Starting in the top left corner in a 20 by 20 grid, how many routes are there to the bottom right corner?

Also known as: Project Euler problem 15

Also known as: A week to understand, a minute to implement.

The problem:

Starting in the top left corner of a 2 x 2 grid, there are 6 routes (without backtracking) to the bottom right corner.

How many routes are there through a 20 x 20 grid?

To start with the simple observation first: Any route through an m x m grid can be expressed as a sequence of Rs and Ds where R is right and D is down (the without backtracking condition ensures that you can’t go left or up – this simplifies things somewhat).

The second observation is that each route must be exactly 2m steps long (m steps to the right and m steps down).

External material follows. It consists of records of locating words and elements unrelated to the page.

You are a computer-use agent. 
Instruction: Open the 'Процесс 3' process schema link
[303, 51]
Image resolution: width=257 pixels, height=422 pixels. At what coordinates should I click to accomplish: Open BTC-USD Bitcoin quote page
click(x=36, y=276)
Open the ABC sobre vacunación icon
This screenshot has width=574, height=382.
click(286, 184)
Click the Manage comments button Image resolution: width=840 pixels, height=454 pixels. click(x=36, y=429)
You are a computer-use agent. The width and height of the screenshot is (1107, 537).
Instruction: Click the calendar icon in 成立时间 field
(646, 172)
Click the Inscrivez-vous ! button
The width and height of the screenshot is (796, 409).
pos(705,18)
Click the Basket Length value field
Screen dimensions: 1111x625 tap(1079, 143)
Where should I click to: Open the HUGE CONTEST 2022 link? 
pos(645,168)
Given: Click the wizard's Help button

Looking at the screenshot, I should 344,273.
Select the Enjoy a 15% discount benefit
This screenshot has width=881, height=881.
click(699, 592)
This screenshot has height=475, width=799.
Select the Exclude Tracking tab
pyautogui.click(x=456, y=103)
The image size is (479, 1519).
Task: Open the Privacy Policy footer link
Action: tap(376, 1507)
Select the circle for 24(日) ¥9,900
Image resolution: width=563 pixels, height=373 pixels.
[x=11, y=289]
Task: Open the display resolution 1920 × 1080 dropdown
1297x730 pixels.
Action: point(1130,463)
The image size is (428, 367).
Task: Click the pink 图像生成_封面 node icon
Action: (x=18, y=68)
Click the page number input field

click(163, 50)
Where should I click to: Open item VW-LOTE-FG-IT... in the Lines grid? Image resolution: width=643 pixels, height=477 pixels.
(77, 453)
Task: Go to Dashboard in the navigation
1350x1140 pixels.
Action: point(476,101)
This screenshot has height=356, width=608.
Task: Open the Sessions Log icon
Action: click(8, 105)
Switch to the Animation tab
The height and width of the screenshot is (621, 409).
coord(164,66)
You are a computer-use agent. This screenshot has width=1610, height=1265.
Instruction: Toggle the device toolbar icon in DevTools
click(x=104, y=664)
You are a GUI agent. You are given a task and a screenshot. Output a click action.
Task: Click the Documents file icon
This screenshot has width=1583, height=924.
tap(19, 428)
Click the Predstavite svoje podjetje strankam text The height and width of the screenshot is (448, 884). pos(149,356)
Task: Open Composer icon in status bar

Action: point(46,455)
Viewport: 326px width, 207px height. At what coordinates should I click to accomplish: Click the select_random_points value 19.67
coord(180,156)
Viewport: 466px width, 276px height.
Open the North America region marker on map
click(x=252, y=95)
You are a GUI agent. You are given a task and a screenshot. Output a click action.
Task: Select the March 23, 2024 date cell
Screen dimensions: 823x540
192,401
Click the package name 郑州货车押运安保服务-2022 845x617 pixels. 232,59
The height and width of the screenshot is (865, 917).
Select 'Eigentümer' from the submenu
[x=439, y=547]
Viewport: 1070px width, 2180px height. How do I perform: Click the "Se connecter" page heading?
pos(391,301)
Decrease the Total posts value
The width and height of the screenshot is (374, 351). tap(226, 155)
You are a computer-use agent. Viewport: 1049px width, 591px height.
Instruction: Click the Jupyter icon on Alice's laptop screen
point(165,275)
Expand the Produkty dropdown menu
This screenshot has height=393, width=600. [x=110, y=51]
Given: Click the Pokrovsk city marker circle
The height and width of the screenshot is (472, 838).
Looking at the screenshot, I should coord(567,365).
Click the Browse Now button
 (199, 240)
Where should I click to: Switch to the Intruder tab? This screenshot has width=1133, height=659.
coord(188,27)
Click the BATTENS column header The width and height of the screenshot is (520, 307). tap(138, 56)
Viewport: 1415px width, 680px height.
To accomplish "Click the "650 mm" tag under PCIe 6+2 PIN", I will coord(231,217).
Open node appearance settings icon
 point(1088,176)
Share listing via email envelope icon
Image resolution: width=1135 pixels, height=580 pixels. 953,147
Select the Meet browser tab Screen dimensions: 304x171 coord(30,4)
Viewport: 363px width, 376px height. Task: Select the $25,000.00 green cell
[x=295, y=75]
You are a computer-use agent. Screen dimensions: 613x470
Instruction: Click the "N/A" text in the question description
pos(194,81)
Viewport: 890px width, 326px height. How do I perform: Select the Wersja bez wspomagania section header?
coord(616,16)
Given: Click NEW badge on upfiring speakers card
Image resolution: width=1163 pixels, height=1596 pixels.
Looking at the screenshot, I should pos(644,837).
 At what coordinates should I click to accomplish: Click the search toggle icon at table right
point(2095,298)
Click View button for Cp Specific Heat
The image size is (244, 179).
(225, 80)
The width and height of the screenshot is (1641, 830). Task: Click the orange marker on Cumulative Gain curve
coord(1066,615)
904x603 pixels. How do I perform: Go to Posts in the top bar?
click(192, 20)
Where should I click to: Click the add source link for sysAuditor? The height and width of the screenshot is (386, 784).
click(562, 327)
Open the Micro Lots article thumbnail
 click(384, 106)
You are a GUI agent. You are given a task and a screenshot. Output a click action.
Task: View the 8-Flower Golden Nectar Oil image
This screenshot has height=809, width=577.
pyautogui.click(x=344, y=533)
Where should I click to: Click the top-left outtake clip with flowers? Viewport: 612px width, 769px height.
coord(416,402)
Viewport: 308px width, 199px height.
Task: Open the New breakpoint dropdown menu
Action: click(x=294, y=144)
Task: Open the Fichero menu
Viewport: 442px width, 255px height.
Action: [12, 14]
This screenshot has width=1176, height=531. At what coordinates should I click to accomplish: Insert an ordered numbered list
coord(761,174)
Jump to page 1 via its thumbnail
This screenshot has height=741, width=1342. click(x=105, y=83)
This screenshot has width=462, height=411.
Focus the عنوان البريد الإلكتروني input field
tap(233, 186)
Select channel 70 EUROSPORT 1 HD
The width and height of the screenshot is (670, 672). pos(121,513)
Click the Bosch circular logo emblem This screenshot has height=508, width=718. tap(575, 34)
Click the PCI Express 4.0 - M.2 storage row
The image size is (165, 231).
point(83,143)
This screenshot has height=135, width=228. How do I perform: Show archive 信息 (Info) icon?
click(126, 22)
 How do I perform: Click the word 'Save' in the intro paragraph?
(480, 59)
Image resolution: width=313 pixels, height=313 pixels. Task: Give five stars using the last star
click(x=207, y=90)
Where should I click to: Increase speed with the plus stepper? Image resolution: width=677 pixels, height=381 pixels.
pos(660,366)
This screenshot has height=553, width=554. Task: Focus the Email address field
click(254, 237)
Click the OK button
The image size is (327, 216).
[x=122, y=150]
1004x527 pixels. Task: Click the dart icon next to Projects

So the problem that needs to be solved is: How many ways can you combine m Rs and m Ds?

It turns out that this is a combination problem which Wikipedia handily defines as a way of selecting several things out of a larger group, where order does not matter. The larger group, in this case, is all 2m steps and the several things you want to select are the k possible combinations of R (or D). The Ds (or Rs) don’t matter because you know that they have to populate the m remaining slots in the path.

A k-combination of a set S is a subset of k distinct elements of S. If the set has n elements the number of k-combinations can be expressed as n! / k!(n - k)! as long as k<=n.

Implementing this was a doddle and, for bonus points, my solution should work for any rectangular grid.